6

544 25 60
                                    

📍Barcelona, Hiszpania

POV MARCELINA

   Minęło trzy dni od kiedy ostatnio widziałam Pabla, pomijając jeden moment w którym do mnie przyjechał dosłownie na chwile, aby mi coś wręczyć. Po tamtej nocy wiem, że nasze pisanie ze sobą, po tamtym wypadzie się tylko nasiliło.

   Dziś był mecz Fc Barcelony o tytuł Joana Gampera o który grają z Tottenhamem. Pablo jak obiecał załatwił mi wejściówki, co wtedy mi je przyniósł i na mecz wybieram się wraz z moim tatą oraz młodszymi braćmi. Do meczu została około godziny, ale przy natłoku ludzi, bo to pierwszy mecz na nowym stadionie po dłuższej przerwie, lepiej żeby pojechać wcześniej.

   Założyłam starą, domową koszulkę Fc Barcelony z sezonu 21/22 z Messim na plecach. Bolało mnie to, jak odchodził z klubu myślę, że wtedy cały świat się załamał i na chwilę zatrzymał. Nikt nie myślał, że dożyjemy tej chwili, ale teraz jest szczęśliwy w Inter Miami, i to się dla mnie liczy, aby mój idol był szczęśliwy. Dlatego nie umiejąc się pogodzić z jego odejściem, na zamówienie wzięłam koszulkę z jego nazwiskiem w pierwszym sezonie bez niego. Lubiłam ją mimo wszystko, miała bardzo ładny wzór.

   Dobrałam do tego szerokie niebieskie dżinsy i białe Conversy za kostkę. Włosy zostawiłam rozpuszczone, dzisiaj wyjątkowo mi się chciały układać, z czego byłam bardzo zadowolona. Użyłam perfum na najbardziej żylastych miejscach na szyi i zabierając ze sobą, tym razem zwykłą czarną torebkę, wyszłam z pokoju, upewniając się setny raz, czy na pewno wzięłam bilety.

  — Gotowi? — zapytałam.

   Mój tata, jak i moi bracia też byli ubrani w koszulki Barcelony. Mój tata też miał starą, domową koszulkę z Messim na plecach z sezonu 15/16, natomiast moi bracia mieli koszulki z tego sezonu. David miał na sobie koszulkę z drugiego kompletu strojów drużyny Blaugrany z Lewandowskim na plecach, a Liam domową tylko, że z Gavim.

   Tak, z Gavim.

Przecież jak on się dowie, że się z nim znam, to chłopak mi tu zejdzie.

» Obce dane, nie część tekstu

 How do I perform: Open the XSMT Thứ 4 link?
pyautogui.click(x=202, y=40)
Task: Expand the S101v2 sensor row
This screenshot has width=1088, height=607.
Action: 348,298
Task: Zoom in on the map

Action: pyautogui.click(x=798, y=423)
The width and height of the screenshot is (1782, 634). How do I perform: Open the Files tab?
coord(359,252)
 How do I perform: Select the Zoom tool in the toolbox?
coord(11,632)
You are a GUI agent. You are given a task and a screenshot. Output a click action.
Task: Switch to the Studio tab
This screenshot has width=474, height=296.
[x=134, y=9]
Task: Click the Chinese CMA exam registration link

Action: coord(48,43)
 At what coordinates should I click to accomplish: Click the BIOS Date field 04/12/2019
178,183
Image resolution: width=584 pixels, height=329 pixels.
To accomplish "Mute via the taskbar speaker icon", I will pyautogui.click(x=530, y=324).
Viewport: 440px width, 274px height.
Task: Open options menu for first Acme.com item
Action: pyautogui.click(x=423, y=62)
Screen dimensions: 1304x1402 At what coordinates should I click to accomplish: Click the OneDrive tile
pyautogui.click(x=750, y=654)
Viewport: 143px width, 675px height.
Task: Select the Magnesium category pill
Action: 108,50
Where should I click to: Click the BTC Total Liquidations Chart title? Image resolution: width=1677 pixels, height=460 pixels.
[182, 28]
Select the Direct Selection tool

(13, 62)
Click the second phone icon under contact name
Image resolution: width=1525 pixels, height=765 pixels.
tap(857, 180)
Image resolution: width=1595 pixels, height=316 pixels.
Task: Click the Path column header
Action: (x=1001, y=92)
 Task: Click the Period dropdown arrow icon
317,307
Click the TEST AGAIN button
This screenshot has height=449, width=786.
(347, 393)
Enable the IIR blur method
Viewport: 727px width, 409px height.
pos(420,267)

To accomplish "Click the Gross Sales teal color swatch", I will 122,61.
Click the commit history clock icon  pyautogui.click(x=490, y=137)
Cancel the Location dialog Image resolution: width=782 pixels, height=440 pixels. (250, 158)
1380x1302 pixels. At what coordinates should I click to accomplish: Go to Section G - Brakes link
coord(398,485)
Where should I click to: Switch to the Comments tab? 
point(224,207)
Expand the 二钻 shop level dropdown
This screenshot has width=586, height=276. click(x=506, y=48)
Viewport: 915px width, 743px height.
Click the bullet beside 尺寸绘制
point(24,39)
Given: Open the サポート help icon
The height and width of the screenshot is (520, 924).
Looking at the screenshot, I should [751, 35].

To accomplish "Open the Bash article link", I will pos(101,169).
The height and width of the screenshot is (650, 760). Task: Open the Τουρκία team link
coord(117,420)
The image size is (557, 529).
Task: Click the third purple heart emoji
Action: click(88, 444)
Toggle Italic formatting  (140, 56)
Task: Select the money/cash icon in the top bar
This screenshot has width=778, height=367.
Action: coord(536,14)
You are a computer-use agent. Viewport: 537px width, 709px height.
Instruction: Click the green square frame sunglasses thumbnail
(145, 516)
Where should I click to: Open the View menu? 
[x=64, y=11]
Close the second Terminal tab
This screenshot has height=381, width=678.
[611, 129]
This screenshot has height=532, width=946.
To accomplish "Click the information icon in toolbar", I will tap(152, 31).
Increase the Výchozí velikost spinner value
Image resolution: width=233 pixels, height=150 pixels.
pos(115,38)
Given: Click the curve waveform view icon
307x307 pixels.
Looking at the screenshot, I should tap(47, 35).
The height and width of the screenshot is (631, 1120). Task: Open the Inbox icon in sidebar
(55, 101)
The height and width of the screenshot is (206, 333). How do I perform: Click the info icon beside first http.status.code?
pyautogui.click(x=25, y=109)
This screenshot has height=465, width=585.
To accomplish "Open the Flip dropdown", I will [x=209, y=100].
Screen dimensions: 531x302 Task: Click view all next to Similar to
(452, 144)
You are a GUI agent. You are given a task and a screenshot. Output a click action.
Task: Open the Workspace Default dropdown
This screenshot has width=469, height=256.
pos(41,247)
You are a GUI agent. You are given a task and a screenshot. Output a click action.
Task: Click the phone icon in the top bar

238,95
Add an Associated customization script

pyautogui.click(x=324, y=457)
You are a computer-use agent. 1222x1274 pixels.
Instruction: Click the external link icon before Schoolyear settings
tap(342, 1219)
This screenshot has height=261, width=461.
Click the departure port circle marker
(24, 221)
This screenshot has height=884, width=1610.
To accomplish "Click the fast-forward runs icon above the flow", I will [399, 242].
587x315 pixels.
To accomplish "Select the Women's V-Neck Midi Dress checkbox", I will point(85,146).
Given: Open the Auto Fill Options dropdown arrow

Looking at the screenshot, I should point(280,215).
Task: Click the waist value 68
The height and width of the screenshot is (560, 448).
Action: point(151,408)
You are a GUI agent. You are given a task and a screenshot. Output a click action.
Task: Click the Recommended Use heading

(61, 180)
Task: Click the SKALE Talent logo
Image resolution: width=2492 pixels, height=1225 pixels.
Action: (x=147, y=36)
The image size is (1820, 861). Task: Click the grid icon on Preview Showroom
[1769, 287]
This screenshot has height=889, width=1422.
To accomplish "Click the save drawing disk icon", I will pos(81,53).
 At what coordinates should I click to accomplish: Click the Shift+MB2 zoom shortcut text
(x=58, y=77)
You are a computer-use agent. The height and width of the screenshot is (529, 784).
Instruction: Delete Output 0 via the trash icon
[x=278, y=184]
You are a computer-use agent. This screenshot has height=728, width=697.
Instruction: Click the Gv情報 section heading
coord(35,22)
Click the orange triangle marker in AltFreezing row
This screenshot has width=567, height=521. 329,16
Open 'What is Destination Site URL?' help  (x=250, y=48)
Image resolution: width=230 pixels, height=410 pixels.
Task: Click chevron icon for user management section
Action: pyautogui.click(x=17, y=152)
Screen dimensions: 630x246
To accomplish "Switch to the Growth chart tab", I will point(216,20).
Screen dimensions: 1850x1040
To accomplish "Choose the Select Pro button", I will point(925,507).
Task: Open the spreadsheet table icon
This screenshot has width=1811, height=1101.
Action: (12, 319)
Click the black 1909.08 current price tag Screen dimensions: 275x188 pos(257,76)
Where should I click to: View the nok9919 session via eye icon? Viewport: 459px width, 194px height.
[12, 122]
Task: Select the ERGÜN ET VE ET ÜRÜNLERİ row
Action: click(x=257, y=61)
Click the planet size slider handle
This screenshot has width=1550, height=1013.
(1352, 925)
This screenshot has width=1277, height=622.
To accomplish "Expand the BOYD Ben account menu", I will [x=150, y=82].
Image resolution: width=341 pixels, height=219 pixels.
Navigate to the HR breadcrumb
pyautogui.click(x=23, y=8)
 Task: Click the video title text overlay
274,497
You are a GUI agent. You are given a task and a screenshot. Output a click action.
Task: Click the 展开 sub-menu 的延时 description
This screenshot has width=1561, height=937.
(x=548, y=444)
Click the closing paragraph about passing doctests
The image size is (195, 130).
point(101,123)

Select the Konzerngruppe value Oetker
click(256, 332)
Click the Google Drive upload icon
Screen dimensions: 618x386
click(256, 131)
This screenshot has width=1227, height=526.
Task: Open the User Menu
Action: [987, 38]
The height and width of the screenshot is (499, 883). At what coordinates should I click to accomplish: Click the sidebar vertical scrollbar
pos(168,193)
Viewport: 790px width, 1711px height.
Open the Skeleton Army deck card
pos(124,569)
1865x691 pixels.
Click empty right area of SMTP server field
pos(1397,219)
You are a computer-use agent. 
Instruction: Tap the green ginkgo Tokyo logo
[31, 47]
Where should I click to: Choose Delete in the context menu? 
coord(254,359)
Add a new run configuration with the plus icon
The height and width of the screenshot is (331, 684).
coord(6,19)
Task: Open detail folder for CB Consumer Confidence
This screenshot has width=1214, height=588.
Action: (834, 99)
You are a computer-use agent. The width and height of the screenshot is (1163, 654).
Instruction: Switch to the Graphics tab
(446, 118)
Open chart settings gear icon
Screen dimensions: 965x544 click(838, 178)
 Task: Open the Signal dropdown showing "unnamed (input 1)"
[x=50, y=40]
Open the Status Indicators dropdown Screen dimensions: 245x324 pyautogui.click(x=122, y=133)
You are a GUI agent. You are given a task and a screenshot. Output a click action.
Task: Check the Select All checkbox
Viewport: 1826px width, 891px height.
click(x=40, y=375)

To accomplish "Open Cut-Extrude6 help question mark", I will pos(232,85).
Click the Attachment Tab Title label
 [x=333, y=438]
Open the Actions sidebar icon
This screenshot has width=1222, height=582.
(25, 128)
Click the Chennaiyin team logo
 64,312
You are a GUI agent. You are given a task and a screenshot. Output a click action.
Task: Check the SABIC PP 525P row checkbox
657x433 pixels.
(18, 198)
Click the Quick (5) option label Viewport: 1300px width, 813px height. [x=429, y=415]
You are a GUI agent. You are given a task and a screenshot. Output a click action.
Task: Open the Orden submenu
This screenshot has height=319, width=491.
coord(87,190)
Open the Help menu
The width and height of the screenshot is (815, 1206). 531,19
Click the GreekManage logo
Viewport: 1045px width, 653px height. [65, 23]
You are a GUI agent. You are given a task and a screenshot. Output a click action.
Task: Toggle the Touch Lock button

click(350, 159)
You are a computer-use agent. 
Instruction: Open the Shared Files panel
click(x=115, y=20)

   Oczywiście, że wiedziałam o tym jak Liam uwielbiał Gaviego. Bardzo go podziwiał, jego temperament na boisku, który nie zawsze był najlepszy, jak i jego niesmowity talent, który ja sama podziwiałam. Mimo, że się śmiałam, że go pokonam, tak w głębi ducha wiedziałam, że nie mam z nim szans. Co z tego, że umiałam jakieś tricki? Z tą różnicą, że on je praktykował cały czas, a ja nie pamiętam kiedy ostatnio miałam piłkę przy nodze.

  — Jedźmy już! — krzyknął Liam, który był na maksa podekscytowany.

   Po twarzach pozostałej dwójki również widziałam to podekscytowanie, które też ja sama wewnętrznie odczuwałam. Tak dawno nie byłam na meczu, a na Montjuic jeszcze nigdy, więc byłam jeszcze bardziej ciekawa i pragnęłam jak najszybciej się tam znaleźć.

  — No to chodźmy — oznajmił tata, i po pożegnaniu się z mamą i Daphne, skierowaliśmy się do samochodu, ja na miejscu pasażera oczywiście.

   Tak jak myślałam, wylądowaliśmy w korku, co znacznie przedłużyło czas jazdy na stadion. Po ponad pół godzinie drogi w końcu zaparkowaliśmy niedaleko stadionu. Woleliśmy się przejść kawałek, niż pchać się pod sam stadion, gdzie kieruje się znaczna większość. Po pokazaniu wejściówek poszliśmy zająć swoje miejsca i przyznam, że Pablo wywiązał się ze swojej obietnicy, bo nasze miejsca były praktycznie przy samej murawie.

  — Marcela, jak Ci się udało zdobyć te miejsca? — zapytał mnie David, zachichotałam.

  — To moja słodka tajemnica — uśmiechnęłam się i mrugnęłam do niego.